Protected Health Information and Privacy Forms
These forms are for managing protected health information, which is what we call your private medical information we have on file.
For example, you can tell us who’s allowed to see your information or you can ask to see your own information.
What you’ll need:
- Your enrollee ID card
- A printer to print the form
- An envelope and postage to mail the form, or a fax machine. Each form includes instructions, a mailing address and a fax number.
What do you want to do?
I want to authorize someone to see or receive my protected health information.
You can use this form when you want to let someone or some place see your protected health information.
Member Consent for Release of Protected Health Information (PDF)
I represent someone and want to access that person's protected health information.
You can use this form if you represent someone and need access to their protected health information.
What you’ll need:
- Their enrollee ID card
- A printer to print the form
- An envelope and postage to mail the form, or a fax machine. Each form includes instructions, a mailing address and a fax number.
If you have any questions, please contact us.
Request for Release of Member's Protected Health Information (PDF)
I want to let someone see my psychotherapy notes.
You can use this form when you want to let someone or some place see your psychotherapy notes, which are part of your protected health information.
Authorization for Use and Disclosure of Psychotherapy Notes (PDF)
I want to stop sharing information with a person or place I previously authorized.
You can use this form when you want to stop sharing your protected health information with a person or place you previously authorized.
Authorization to Revoke a Previous Authorization (PDF)
I want access to my designated protected health information records that are maintained by Blue Cross Blue Shield of Michigan.
You can use this form when you want to see your own protected health information.
The HIPAA designated record set includes a complete copy of your health information and any enrollment, claims processing, payment, case and medical notes.
Request for Access to Designated Protected Health Information Records (PDF)
I want to update or make changes to my health records.
You can use this form when you want to ask Blue Cross Blue Shield of Michigan to update or make changes to the records we maintain.

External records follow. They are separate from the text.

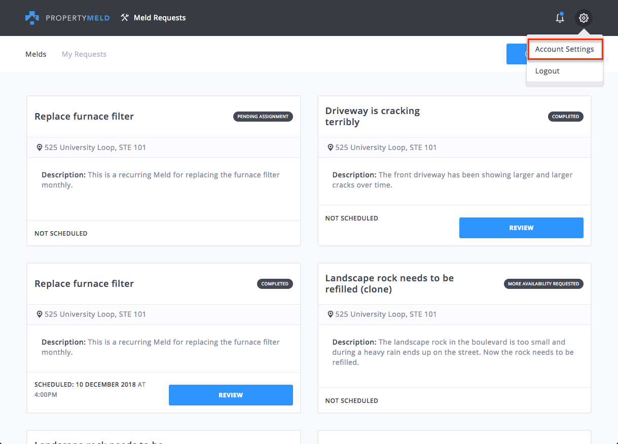This screenshot has width=618, height=444.
Task: Review the Driveway is cracking terribly meld
Action: pyautogui.click(x=521, y=228)
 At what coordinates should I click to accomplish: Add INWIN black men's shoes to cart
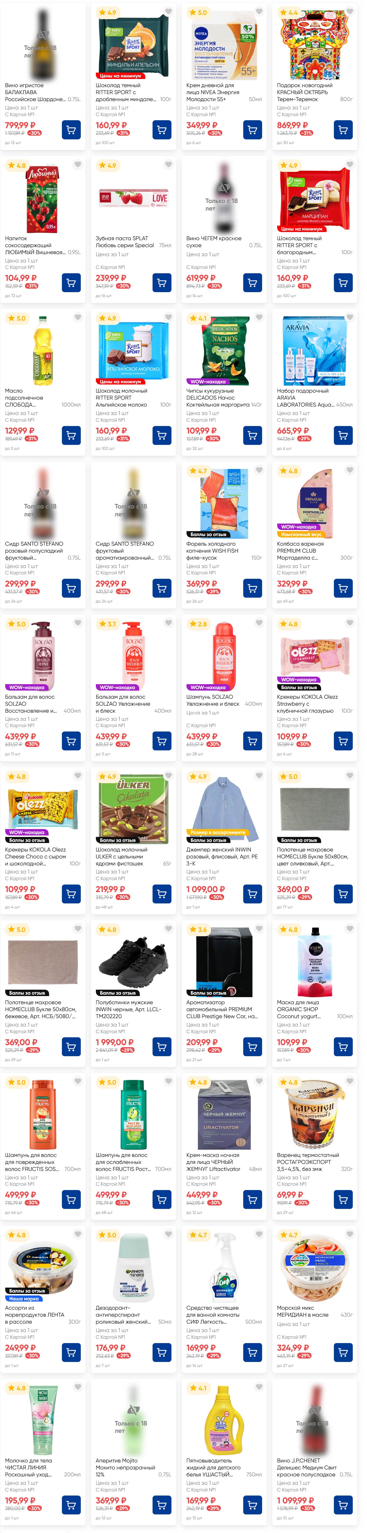click(x=161, y=1047)
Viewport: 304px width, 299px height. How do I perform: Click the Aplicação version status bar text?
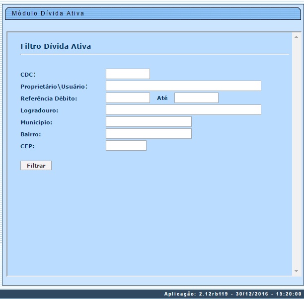click(232, 294)
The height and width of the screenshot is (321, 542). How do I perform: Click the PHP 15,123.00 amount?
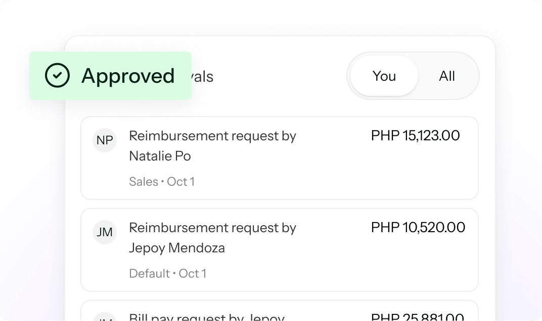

To make changes to your medical records, you may want to reach out to your doctor.
Request to Amend Protected Health Information (PDF)
I want to restrict use of my protected health information.
You can use this form when you want to manage who can and can’t see your protected health information.
Request for Restriction of Use and Disclosure of Protected Health Information (PDF)
I want to receive health care information at an alternate address because I have concerns about my safety.
You can use this form to tell us how and where you want us to send confidential information about your protected health records.
Request for Confidential Communication (PDF)
I would like to revoke a previous request for confidential communications.
You can use this form to tell us how and where you want us to send confidential information about your protected health records.
Cancel Confidential Communication (PDF)
I want to know who has seen my protected health information.
You can use this form to ask us to tell you who has seen your protected health information.
Request for List of Disclosures of Protected Health Information (PDF)
I'm next of kin for someone who died and need to manage their information.
You can use this form to manage the protected health information of someone who’s passed away.
Affidavit of Next of Kin (PDF)
I have a complaint about your privacy practices.
You can use this form to file a complaint about our privacy policies, procedures and practices. You can also file a complaint if you don’t think we’ve complied with our Notice of Privacy Practices, or state and federal privacy rules and laws.
Health Care Privacy Practices Complaint Form (PDF)
I would like to update my current method of confidential communications
You can use this form to update your current method of confidential communications.